What is the expected pace of a complete sales motion? If there is a six-step sequence associated with selling a health product today, for example, are the assets performing satisfactorily as a unit? Is the distributor taking too long to present the steps? Are prospects responding in the expected timeframe? These pace-related signals catalyze machine-generated coaching for the distributor, reminding them to follow-up in the optimal timeframe to make a sale.

In the Gig Economy Group platform, clients can configure specific follow-up questions for the distributor to ask the prospect so that qualitative and quantitative feedback can be captured by humans. Determining whether the prospect more or less interested after seeing an asset or participating in a meeting often requires the sales rep to interpret statements and signals. This ability to interpret the impact of an asset is the distinct advantage in-person sales provide to marketers. Leverage it by developing follow-up questions that can be turned into metrics.

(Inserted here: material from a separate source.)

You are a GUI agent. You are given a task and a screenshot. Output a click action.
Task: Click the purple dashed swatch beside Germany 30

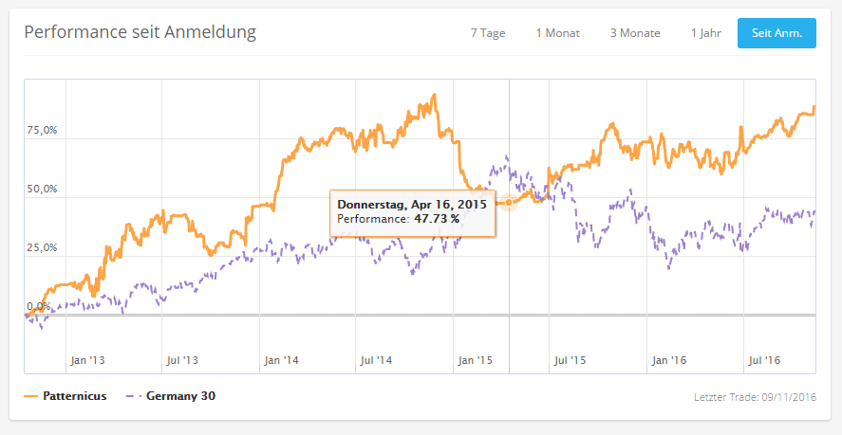pyautogui.click(x=134, y=395)
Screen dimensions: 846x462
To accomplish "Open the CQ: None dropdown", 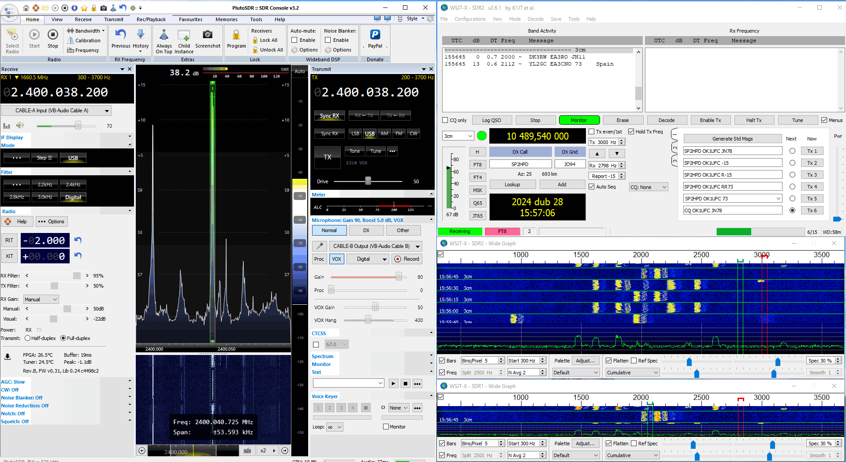I will click(648, 187).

Attribution can be controversial. It is a mistake to lump social and other content together with your sales assets because social content often has different goals. However, as a direct selling company captures more information about its distributors and market, the opportunity to use assets in a different context, for example by adding a personal success story normally shared in social channels to a sales sequence, will emerge. The outcome is a more productive asset library with more applications, which can increase the ROI on every content investment.

With this sales process inventory in place, distributors can be equipped with an evolving selling process that can deliver ongoing improvement in revenue with greater distributor confidence and retention.